**Visionary:基于WebGPU驱动高斯溅射平台的世界模型载体**
Visionary: The World Model Carrier Built on WebGPU-Powered Gaussian Splatting Platform
December 9, 2025
作者: Yuning Gong, Yifei Liu, Yifan Zhan, Muyao Niu, Xueying Li, Yuanjun Liao, Jiaming Chen, Yuanyuan Gao, Jiaqi Chen, Minming Chen, Li Zhou, Yuning Zhang, Wei Wang, Xiaoqing Hou, Huaxi Huang, Shixiang Tang, Le Ma, Dingwen Zhang, Xue Yang, Junchi Yan, Yanchi Zhang, Yinqiang Zheng, Xiao Sun, Zhihang Zhong
cs.AI
摘要
神经渲染技术,特别是3D高斯泼溅(3DGS)方法,正快速发展并成为构建世界模型的核心组件。然而,现有查看器解决方案仍存在碎片化、笨重或受传统管线限制等问题,导致部署门槛高且对动态内容与生成模型的支持有限。本文提出Visionary——一个开放、基于网页原生技术的实时高斯泼溅与网格渲染平台。该平台基于高效的WebGPU渲染器构建,支持逐帧ONNX推理,在保持轻量化“点击即用”浏览器体验的同时实现动态神经处理。我们引入了标准化高斯生成器合约,不仅支持标准3DGS渲染,还允许即插即用算法逐帧生成或更新高斯单元。这种推理机制还能实现前馈生成式后处理。平台进一步提供three.js插件库,通过简洁的TypeScript API可无缝集成至现有网页应用。

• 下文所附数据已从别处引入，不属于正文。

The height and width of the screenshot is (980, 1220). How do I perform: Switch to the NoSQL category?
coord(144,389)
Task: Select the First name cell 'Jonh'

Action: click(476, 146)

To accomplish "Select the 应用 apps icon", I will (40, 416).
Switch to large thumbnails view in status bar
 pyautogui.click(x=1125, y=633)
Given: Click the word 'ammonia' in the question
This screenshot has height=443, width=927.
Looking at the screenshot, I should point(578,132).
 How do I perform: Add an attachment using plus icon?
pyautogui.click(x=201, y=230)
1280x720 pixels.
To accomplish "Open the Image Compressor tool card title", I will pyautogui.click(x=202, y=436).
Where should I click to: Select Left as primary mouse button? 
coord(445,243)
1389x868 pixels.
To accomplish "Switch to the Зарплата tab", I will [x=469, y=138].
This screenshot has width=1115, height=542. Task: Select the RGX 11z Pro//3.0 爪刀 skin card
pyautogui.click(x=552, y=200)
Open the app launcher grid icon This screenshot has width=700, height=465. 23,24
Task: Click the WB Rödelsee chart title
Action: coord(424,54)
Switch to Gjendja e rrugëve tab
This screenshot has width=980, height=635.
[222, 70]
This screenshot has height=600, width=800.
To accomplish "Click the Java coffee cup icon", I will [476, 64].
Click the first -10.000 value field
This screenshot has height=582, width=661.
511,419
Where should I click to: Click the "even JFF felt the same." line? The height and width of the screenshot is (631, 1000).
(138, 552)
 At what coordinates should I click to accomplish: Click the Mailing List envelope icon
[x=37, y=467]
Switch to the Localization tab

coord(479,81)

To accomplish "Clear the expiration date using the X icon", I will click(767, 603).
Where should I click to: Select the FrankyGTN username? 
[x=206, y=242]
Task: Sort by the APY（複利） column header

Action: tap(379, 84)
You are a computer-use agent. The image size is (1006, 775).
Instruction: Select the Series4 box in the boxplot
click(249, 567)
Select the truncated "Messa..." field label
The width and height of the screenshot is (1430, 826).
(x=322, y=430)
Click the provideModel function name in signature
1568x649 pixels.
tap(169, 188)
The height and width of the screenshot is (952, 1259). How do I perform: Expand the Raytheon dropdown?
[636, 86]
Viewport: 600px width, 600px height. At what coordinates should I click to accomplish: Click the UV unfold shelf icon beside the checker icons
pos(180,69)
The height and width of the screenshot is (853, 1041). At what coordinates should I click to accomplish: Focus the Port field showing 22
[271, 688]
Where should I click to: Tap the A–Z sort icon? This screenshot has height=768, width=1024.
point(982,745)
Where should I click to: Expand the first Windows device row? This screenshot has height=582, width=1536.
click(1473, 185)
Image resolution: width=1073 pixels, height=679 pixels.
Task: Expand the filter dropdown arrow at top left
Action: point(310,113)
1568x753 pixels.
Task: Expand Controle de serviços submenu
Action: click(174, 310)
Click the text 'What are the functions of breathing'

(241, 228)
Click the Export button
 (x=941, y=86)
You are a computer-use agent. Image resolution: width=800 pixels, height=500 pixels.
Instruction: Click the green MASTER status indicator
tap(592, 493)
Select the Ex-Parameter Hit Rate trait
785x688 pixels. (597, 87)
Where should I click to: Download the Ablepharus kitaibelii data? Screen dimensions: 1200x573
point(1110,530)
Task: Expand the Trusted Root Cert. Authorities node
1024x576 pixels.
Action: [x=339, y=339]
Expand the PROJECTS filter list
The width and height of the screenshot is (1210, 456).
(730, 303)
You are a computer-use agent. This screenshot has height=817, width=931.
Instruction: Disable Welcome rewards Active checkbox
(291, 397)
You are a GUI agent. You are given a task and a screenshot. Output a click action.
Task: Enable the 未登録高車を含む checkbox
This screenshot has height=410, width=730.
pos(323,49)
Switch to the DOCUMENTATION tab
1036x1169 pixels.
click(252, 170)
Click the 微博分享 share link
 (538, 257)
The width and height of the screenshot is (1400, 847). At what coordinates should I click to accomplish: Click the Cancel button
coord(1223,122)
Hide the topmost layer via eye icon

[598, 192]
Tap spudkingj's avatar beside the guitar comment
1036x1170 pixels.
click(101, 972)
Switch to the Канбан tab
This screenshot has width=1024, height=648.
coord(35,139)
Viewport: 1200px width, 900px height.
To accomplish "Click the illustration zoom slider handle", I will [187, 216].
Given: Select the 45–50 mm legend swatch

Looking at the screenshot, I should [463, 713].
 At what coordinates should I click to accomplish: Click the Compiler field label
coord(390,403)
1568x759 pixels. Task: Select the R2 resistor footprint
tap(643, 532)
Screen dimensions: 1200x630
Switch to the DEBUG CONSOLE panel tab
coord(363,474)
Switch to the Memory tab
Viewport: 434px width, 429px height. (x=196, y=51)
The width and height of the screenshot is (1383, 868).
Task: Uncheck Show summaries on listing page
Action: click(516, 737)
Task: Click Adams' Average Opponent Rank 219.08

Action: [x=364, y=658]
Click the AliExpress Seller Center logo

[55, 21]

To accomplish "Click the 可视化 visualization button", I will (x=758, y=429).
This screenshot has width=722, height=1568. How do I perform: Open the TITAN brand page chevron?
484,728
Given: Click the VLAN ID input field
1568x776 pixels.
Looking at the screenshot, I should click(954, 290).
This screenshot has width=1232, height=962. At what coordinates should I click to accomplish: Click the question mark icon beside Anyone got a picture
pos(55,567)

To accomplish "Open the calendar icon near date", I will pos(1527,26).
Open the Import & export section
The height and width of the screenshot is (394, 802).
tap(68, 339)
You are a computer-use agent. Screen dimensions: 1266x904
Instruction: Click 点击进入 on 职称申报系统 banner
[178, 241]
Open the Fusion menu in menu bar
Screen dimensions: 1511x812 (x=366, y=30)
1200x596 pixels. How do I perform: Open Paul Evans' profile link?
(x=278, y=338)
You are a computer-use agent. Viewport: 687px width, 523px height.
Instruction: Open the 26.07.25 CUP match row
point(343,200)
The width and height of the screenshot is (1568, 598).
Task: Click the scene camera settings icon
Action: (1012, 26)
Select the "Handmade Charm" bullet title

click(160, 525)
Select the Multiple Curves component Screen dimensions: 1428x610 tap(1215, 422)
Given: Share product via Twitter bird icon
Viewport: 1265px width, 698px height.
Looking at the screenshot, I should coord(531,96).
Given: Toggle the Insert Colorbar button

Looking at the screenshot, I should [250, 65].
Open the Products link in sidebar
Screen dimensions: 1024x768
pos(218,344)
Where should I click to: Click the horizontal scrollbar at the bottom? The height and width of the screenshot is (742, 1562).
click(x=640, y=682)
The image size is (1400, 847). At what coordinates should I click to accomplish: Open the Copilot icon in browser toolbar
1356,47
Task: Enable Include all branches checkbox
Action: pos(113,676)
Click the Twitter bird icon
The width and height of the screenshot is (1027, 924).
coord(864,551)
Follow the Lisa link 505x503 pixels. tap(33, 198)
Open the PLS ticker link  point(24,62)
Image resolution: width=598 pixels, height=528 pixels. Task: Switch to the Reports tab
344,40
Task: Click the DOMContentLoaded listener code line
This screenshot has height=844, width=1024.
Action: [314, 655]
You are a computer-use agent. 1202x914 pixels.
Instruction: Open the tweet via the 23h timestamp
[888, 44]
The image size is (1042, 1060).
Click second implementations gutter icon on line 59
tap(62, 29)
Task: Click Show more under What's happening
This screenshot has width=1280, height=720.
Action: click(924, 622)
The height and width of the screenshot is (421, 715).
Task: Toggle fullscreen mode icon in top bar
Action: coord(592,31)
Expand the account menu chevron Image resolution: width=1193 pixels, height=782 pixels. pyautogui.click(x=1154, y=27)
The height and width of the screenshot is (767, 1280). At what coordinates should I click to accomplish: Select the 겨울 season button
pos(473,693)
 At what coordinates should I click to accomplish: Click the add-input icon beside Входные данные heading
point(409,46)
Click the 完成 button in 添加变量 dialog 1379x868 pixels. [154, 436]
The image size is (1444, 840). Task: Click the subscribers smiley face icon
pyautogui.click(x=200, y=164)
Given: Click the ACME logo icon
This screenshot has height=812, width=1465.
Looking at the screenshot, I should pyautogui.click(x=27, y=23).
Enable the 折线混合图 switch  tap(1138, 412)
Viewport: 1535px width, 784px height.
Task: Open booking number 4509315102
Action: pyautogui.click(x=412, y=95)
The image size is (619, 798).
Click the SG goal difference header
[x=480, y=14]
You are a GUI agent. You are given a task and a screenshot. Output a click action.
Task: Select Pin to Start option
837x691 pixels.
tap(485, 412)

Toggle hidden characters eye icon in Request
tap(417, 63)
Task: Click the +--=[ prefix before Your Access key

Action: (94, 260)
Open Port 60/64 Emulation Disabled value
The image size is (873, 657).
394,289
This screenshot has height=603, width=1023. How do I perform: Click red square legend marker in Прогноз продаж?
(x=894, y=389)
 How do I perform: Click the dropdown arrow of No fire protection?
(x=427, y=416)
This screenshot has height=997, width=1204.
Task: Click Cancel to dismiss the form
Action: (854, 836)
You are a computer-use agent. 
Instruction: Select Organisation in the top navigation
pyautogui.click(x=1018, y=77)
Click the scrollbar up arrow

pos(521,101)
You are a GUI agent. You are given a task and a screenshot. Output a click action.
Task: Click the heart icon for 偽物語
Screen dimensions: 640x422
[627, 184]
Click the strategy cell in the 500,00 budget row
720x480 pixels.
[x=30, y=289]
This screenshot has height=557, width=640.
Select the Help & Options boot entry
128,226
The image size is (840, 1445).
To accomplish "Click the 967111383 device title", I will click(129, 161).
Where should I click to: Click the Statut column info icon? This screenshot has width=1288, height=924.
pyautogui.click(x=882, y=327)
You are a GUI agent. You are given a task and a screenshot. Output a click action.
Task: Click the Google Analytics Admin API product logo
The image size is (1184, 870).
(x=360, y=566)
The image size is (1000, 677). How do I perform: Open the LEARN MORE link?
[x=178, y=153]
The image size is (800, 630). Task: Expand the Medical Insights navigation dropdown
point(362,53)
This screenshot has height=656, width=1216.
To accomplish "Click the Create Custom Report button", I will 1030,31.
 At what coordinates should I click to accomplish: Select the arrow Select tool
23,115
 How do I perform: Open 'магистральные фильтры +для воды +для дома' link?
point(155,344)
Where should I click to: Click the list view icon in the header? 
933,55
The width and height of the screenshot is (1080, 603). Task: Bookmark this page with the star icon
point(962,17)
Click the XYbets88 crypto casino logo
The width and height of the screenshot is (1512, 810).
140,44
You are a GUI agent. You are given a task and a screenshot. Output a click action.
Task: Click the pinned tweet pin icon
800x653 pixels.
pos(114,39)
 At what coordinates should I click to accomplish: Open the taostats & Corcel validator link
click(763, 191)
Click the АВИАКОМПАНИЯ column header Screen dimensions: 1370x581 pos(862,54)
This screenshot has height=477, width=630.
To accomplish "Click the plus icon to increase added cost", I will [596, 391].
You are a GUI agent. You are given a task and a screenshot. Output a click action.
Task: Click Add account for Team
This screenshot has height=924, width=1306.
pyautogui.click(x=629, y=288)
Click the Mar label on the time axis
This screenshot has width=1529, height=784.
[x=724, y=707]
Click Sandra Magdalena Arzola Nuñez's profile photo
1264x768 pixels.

实验表明,在相同3DGS资源下,基于GPU图元排序的Visionary相较现有网页查看器具有更优的渲染效率。目前平台已支持多种变体,包括基于MLP的3DGS、4DGS、神经化身以及风格转换/增强网络。通过将推理与渲染直接统一在浏览器中,Visionary显著降低了3DGS系列方法的复现、比较与部署门槛,成为重建与生成双范式的统一世界模型载体。
English
Neural rendering, particularly 3D Gaussian Splatting (3DGS), has evolved rapidly and become a key component for building world models. However, existing viewer solutions remain fragmented, heavy, or constrained by legacy pipelines, resulting in high deployment friction and limited support for dynamic content and generative models. In this work, we present Visionary, an open, web-native platform for real-time various Gaussian Splatting and meshes rendering. Built on an efficient WebGPU renderer with per-frame ONNX inference, Visionary enables dynamic neural processing while maintaining a lightweight, "click-to-run" browser experience. It introduces a standardized Gaussian Generator contract, which not only supports standard 3DGS rendering but also allows plug-and-play algorithms to generate or update Gaussians each frame. Such inference also enables us to apply feedforward generative post-processing. The platform further offers a plug in three.js library with a concise TypeScript API for seamless integration into existing web applications. Experiments show that, under identical 3DGS assets, Visionary achieves superior rendering efficiency compared to current Web viewers due to GPU-based primitive sorting. It already supports multiple variants, including MLP-based 3DGS, 4DGS, neural avatars, and style transformation or enhancement networks. By unifying inference and rendering directly in the browser, Visionary significantly lowers the barrier to reproduction, comparison, and deployment of 3DGS-family methods, serving as a unified World Model Carrier for both reconstructive and generative paradigms.